Estes encontros eram muito importantes, pois foi justamente na época do golpe militar onde estas empresas tinham proteção e regalias e justamente em regiões longe de segurança. Lembro-me que aqui em Januária chegavam muitas queixas no STR de pessoas que conseguiam fugir, às vezes, do sertão da Bahia, onde tinham sido induzidos pelos empreiteiros e transportados para regiões desabitadas. Segundo contaram que muitos ficaram morando por lá em cemitérios próprios para este fim. Como não podíamos adentrar lá por ser outro estado, certa vez foi preciso encaminhar denúncias à Policia Federal por meio da CONTAG[3] em Brasília. Naquela época, esta região do Norte de Minas, nordeste de Goiás e oeste baiano eram um antro de todas as violências ocorridas contra os direitos dos trabalhadores do campo. Isto acontecia em todo Brasil, onde muitos dirigentes sindicais foram assassinados por defender os direitos dos trabalhadores. Era uma situação que a grande maioria da população nem tomava conhecimento, pois a grande imprensa não publicava estes fatos. Nossa região mesmo foi palco de muitos fatos. Por tudo isto, estamos publicando para que as histórias não acabem no esquecimento.
Januária, norte de Minas Gerais, 23/6/2020.

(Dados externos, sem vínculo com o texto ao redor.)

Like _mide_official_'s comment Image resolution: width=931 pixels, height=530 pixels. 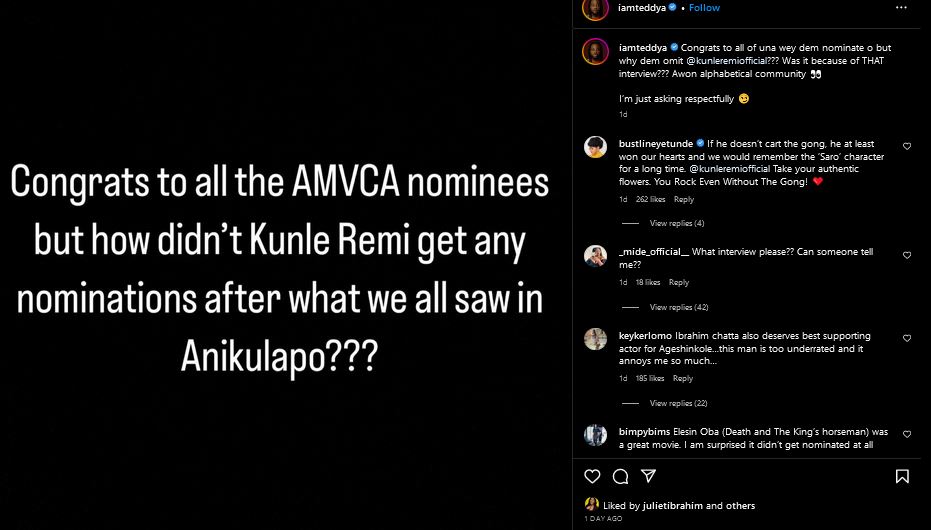[x=907, y=256]
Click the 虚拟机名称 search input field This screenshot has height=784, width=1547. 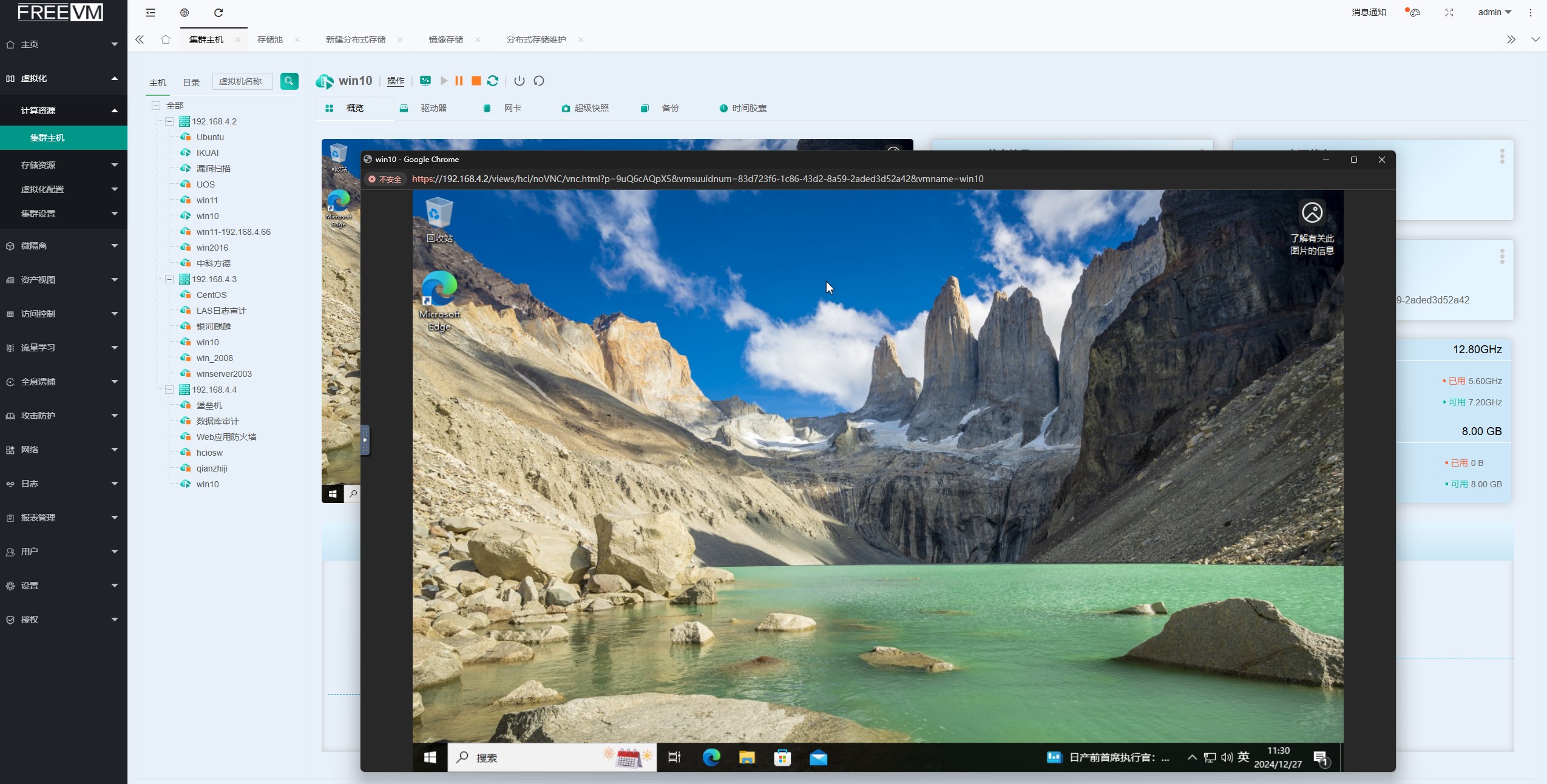pyautogui.click(x=242, y=81)
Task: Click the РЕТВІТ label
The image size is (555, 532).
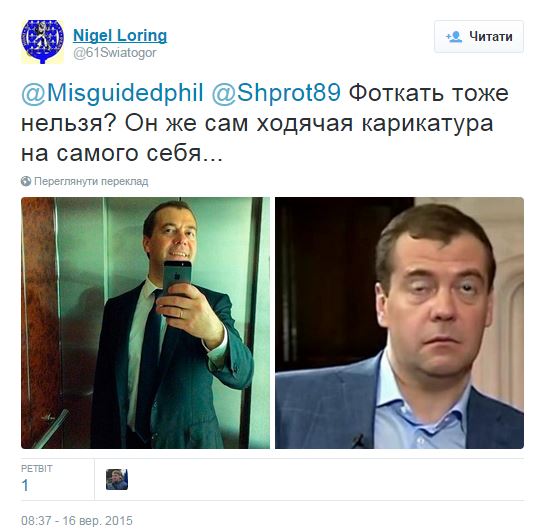Action: pyautogui.click(x=36, y=469)
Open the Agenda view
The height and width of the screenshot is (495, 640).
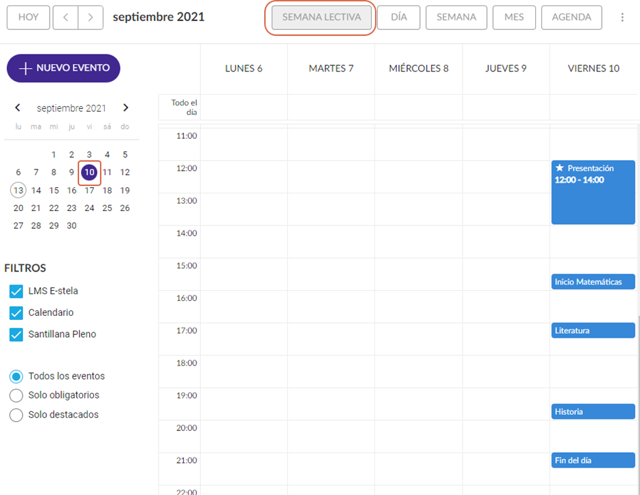[x=572, y=17]
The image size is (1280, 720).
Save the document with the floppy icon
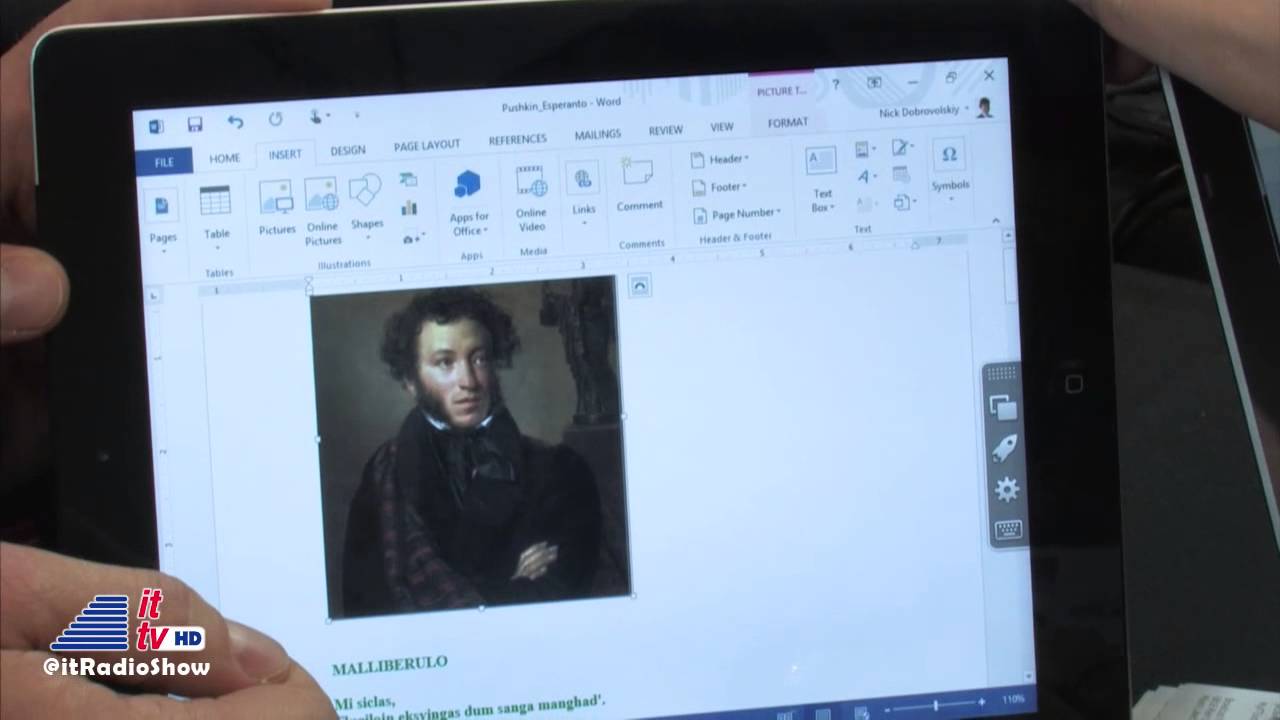coord(195,124)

[1] O Camponês Antônio Inácio Correa, residente em Januária, no norte de Minas Gerais, é um grande e histórico militante do campesinato brasileiro. Ele participou no Paraná, em 1984, do Encontro em que criou o MST, foi um combativo sindicalista na região de Januária, agente da Comissão Pastoral da Terra, companheiro de Eloi Ferreira. Antônio escreve semanalmente a coluna UMAS E OUTRAS sobre a História de Januária, que é publicado em um jornal local. Antônio Inácio Correa é autor o livro Um lavrador no reino do latifúndio: a luta secular de Davi contra Golias, Ed. Vozes. Endereço do autor: Rua B, 39 – Vila São João – Januária, MG – email: a.inaciocorrea@yahoo.com.br
[2] Sindicato dos Trabalhadores Rurais.
[3] Confederação Nacional dos Trabalhadores na Agricultura.